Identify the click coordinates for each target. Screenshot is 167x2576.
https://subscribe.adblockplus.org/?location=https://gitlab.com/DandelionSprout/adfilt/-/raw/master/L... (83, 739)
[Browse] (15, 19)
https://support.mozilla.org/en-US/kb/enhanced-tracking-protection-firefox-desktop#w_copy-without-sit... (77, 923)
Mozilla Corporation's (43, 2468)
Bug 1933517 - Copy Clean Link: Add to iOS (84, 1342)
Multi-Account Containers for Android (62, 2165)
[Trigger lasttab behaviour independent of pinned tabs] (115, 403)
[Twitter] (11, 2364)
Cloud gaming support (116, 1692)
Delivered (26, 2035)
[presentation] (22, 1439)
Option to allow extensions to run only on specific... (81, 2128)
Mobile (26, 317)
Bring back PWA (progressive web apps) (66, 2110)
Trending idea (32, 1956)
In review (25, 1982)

Exercise | Calculate the number of lines above that include the word "support", giving that number by itself.

Solution to this problem | 2